Check each line of the records for "agent"; collect those that have it.

Segment Start: RECORDS PROVIDED

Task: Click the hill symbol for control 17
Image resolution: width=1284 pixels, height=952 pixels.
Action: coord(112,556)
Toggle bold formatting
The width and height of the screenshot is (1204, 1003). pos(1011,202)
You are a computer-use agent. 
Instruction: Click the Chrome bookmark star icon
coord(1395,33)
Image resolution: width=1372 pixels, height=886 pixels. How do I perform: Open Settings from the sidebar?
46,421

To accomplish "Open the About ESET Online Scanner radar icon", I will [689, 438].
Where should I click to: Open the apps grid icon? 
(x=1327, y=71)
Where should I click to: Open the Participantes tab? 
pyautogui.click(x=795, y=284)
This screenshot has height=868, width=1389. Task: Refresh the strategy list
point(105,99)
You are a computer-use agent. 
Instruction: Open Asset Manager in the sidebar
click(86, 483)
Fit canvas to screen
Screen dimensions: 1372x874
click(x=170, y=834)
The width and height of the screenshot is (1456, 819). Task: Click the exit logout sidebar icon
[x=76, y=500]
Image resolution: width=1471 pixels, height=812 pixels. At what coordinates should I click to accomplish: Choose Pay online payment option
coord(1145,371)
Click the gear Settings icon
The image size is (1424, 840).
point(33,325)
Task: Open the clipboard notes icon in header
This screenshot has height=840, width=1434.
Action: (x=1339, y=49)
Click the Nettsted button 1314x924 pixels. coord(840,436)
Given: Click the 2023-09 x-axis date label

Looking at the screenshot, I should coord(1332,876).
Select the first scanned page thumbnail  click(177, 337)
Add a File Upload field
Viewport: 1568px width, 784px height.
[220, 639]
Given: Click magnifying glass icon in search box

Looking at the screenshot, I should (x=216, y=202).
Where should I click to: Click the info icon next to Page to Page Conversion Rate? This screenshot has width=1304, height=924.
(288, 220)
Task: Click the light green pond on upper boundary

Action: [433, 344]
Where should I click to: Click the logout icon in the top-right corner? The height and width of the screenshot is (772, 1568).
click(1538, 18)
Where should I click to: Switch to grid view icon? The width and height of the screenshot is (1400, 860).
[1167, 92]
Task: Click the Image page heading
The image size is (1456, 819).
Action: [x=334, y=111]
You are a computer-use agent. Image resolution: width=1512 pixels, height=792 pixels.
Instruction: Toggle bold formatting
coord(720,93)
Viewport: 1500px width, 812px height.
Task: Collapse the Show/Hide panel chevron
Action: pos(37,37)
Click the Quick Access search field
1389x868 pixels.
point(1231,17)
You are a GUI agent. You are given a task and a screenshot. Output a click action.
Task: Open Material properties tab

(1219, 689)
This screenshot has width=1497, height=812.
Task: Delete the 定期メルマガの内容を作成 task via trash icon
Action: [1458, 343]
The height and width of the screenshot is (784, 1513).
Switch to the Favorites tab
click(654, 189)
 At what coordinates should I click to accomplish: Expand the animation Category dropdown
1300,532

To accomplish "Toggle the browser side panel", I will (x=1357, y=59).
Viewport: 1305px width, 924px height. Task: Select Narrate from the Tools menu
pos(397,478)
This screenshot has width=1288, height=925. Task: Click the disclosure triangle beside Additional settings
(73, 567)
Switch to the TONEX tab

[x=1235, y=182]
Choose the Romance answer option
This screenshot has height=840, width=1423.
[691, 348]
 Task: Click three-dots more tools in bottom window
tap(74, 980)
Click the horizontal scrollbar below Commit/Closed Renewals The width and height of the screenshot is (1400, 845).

Segment End: RECORDS PROVIDED

### SOLUTION
You are a computer-use agent. 
You are a computer-use agent. 
You are a computer-use agent. Image resolution: width=1512 pixels, height=792 pixels.
You are a GUI agent. You are given a task and a screenshot. Output a click action.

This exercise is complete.